DIRECTIONS
Everything from the line with "The width and" to the final line of the entries is to be set down exactly, except the pictures.

---

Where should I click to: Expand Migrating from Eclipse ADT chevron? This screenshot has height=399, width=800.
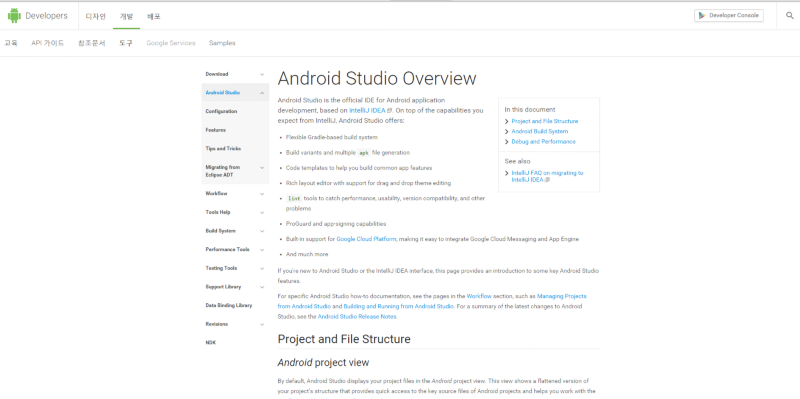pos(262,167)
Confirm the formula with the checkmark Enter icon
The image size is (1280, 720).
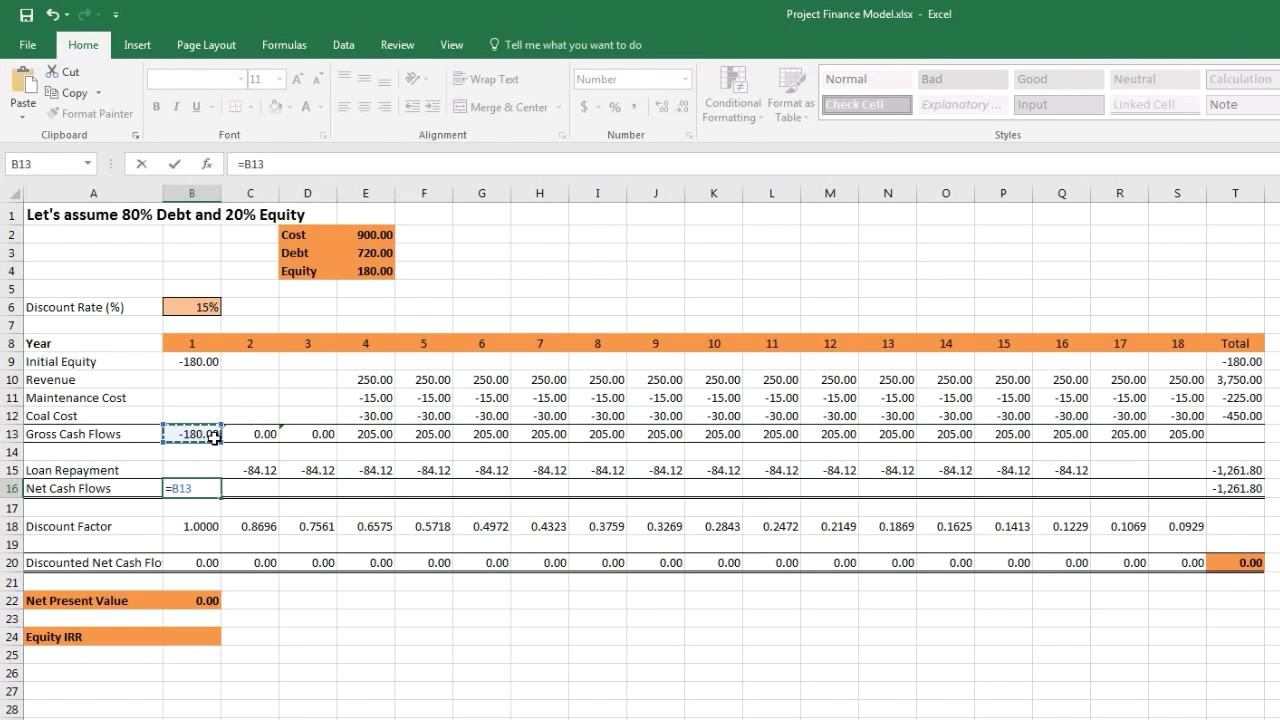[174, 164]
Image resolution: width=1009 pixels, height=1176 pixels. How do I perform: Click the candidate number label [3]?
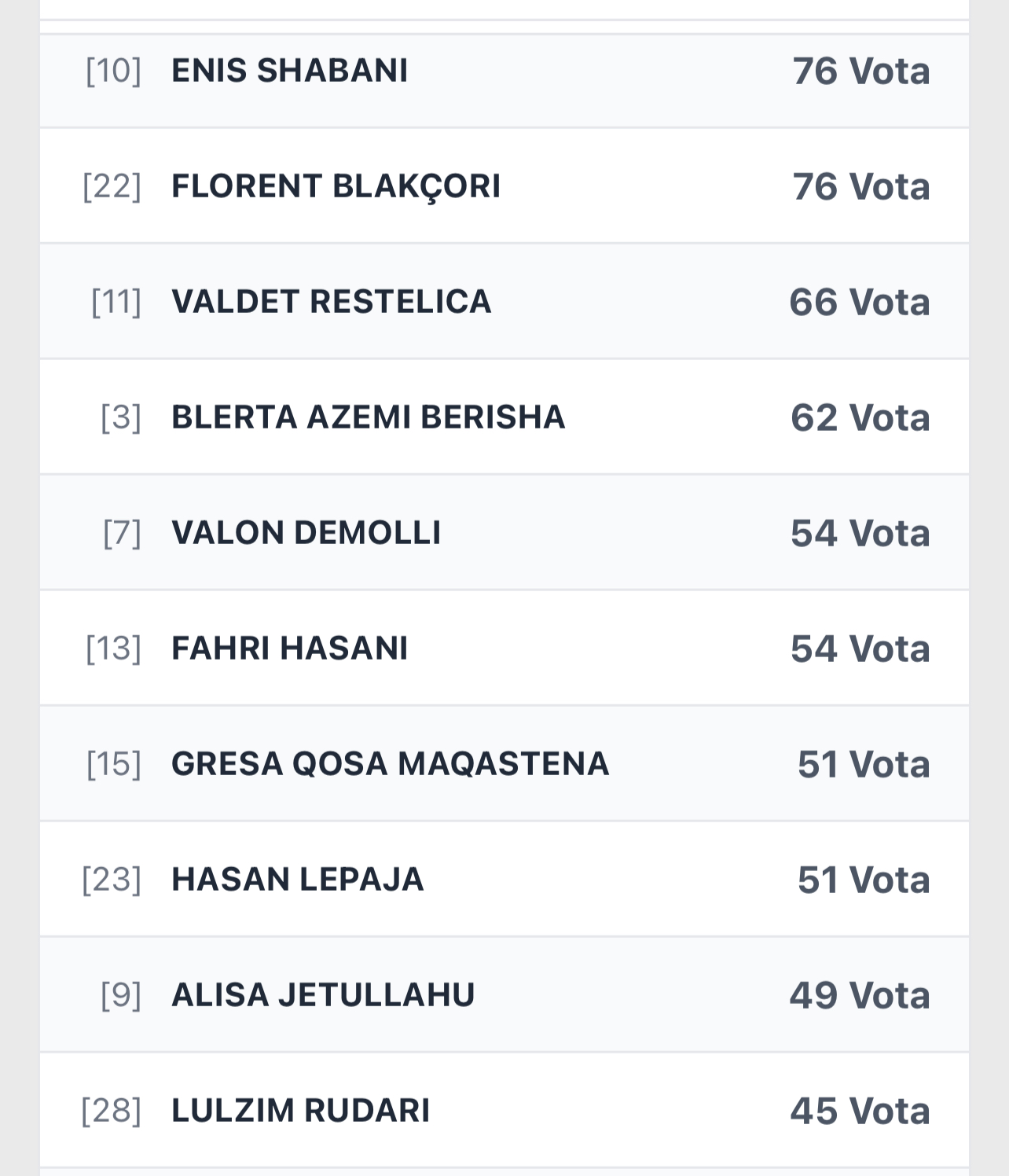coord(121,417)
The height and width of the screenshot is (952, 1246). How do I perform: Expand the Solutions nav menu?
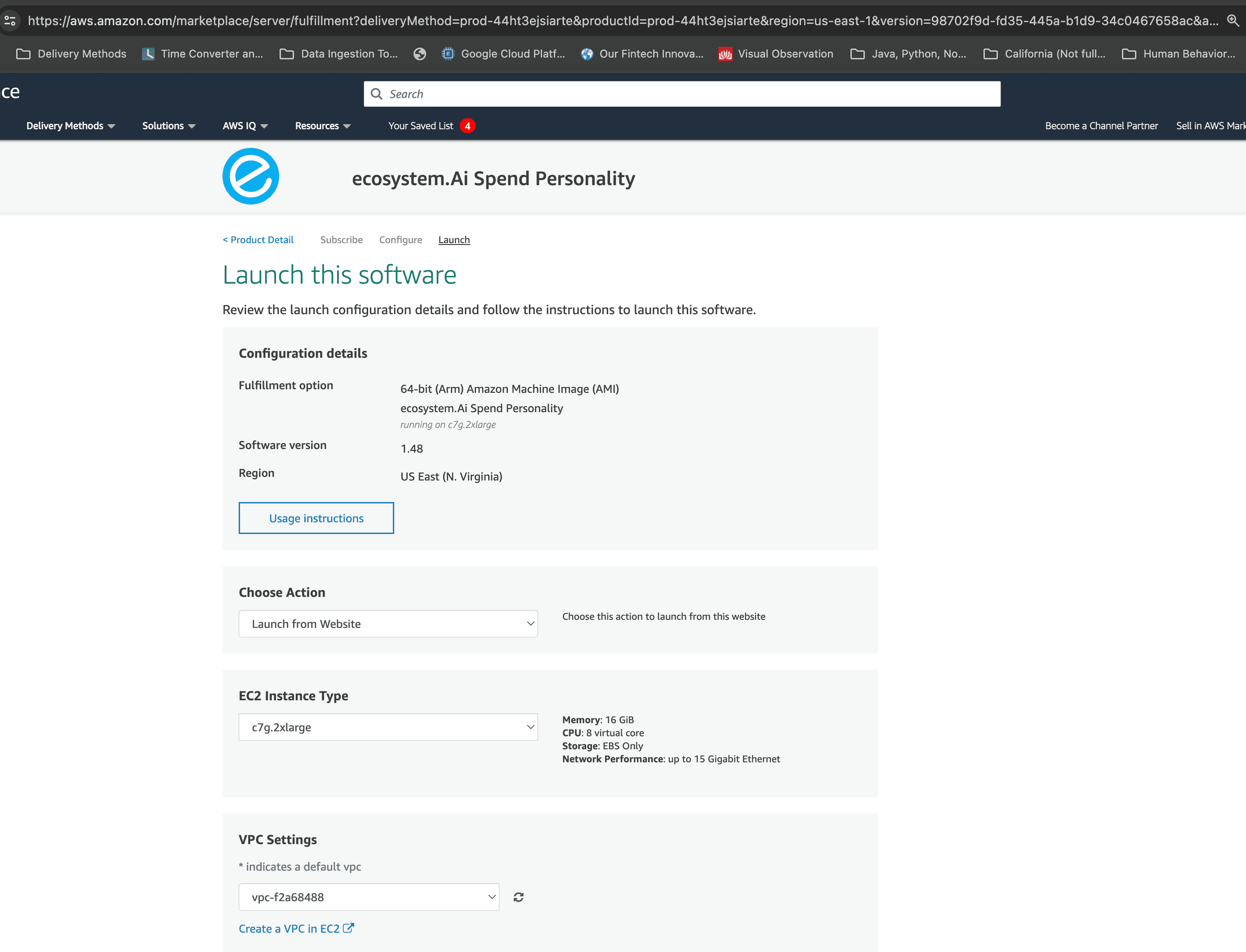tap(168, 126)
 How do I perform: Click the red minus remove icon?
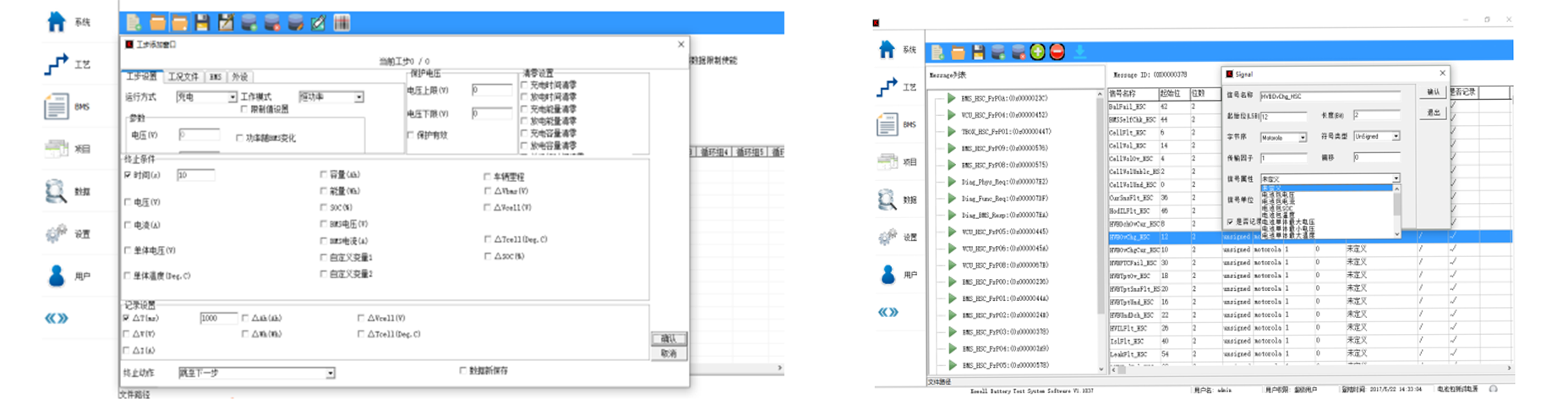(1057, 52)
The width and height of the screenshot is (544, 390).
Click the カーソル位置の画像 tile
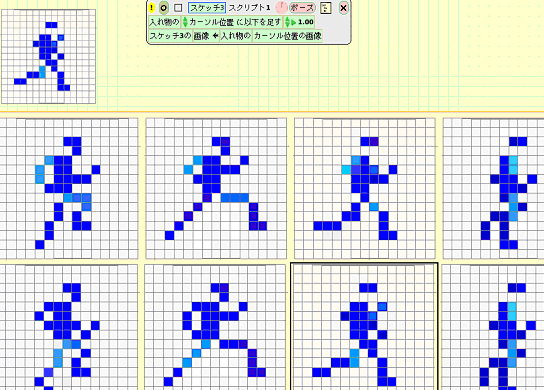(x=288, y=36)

---

WRITTEN SOLUTION
The width and height of the screenshot is (544, 390).
Click the カーソル位置の画像 tile
(x=288, y=36)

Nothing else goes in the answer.